Towards the end of the twentieth century, however, philosophers and musicologists criticised this trend. For example, the philosopher Lydia Goehr hypothesised a ‘Museum of Musical Works,’ retroactively created rather than evolved, and Christopher Small highlighted the importance of the act and experience of performance rather than work or composer, coining the term ‘musicking.’
This, then, is the lens through which I look back on my experience. Bach and Sons does not exist to rage against reductive histories, but equally it cannot be accused of actively adding to said histories, it merely exists because of them.
Further, Bach and Sons is Raine’s first historical play, and she may have latched onto Bach (the myth more than the man) to constitute the centre of her script.
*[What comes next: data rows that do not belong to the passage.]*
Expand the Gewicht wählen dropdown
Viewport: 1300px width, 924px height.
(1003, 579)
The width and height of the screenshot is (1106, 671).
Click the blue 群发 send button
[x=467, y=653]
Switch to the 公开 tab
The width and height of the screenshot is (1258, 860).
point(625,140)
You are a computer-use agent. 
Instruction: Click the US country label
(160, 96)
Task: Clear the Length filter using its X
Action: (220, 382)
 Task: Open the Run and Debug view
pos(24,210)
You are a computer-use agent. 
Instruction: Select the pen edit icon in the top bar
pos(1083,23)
Her previous endeavours include Consent (2017) – almost a proto Prima Facie without the wigs – and as such Bach and Sons felt like one of her earlier works transplanted into early eighteenth century Germany.
When she describes Bach as ‘a warm family guy, but also incredibly grumpy and short-tempered and quite fiery,’ refers to all families as ‘such great engines for drama,’ or uses an interesting analogy of a fugue to represent the intricate family dynamics on her stage, she is dramatising what some argue should be left well alone, even forgotten.
Obviously it would be unreasonable to expect Raine to have an intimate knowledge of these issues. She is a dramatist, and Bach’s life is an interesting premise to write on. Indeed, her work may have made the topic more accessible for some, and that’s not something even I can complain about.
Despite all this, the play still means a lot to me. It’s not the eureka moment it used to be, but it remains a compellingly written, well staged, incredibly acted, heartfelt venture. Crucially, I don’t see that changing. The experience of Bach and Sons cannot be viewed with criticism of musical historicism in mind, because it wasn’t conceived in this light. As such, it is repositioned, not invalidated.